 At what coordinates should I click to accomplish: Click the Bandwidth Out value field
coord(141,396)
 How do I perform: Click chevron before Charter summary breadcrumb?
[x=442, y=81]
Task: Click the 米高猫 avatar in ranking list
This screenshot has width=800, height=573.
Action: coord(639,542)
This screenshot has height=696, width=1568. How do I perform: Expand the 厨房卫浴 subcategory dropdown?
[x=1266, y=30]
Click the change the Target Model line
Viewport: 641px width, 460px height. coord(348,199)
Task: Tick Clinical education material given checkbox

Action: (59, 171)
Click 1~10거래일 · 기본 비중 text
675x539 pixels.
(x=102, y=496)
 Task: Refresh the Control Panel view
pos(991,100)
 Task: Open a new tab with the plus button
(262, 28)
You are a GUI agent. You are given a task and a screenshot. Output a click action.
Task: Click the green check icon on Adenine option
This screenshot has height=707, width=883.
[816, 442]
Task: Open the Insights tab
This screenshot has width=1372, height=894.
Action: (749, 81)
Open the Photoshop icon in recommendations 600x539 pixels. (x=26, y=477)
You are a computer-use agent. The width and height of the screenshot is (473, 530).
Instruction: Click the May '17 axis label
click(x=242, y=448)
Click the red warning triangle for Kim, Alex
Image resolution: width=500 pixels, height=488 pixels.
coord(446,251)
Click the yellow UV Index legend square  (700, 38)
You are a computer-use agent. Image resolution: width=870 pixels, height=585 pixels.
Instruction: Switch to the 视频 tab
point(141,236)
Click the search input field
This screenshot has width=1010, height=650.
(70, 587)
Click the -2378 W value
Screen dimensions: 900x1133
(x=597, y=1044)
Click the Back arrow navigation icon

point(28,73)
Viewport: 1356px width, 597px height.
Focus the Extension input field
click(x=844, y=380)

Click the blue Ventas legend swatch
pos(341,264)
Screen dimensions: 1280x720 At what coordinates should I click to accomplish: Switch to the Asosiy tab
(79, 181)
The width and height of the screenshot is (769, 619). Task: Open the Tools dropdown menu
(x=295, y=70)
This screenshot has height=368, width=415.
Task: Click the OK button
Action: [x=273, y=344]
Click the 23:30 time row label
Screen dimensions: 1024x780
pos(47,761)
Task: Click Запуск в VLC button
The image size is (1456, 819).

******************************

Extract the first line above and each line after it up to and including the one with "Open the Photoshop", please, exactly and with nothing else.

* [SOLVED PROBLEM]:
 At what coordinates should I click to accomplish: Click the Bandwidth Out value field
coord(141,396)
 How do I perform: Click chevron before Charter summary breadcrumb?
[x=442, y=81]
Task: Click the 米高猫 avatar in ranking list
This screenshot has width=800, height=573.
Action: coord(639,542)
This screenshot has height=696, width=1568. How do I perform: Expand the 厨房卫浴 subcategory dropdown?
[x=1266, y=30]
Click the change the Target Model line
Viewport: 641px width, 460px height. coord(348,199)
Task: Tick Clinical education material given checkbox

Action: (59, 171)
Click 1~10거래일 · 기본 비중 text
675x539 pixels.
(x=102, y=496)
 Task: Refresh the Control Panel view
pos(991,100)
 Task: Open a new tab with the plus button
(262, 28)
You are a GUI agent. You are given a task and a screenshot. Output a click action.
Task: Click the green check icon on Adenine option
This screenshot has height=707, width=883.
[816, 442]
Task: Open the Insights tab
This screenshot has width=1372, height=894.
Action: (749, 81)
Open the Photoshop icon in recommendations 600x539 pixels. (x=26, y=477)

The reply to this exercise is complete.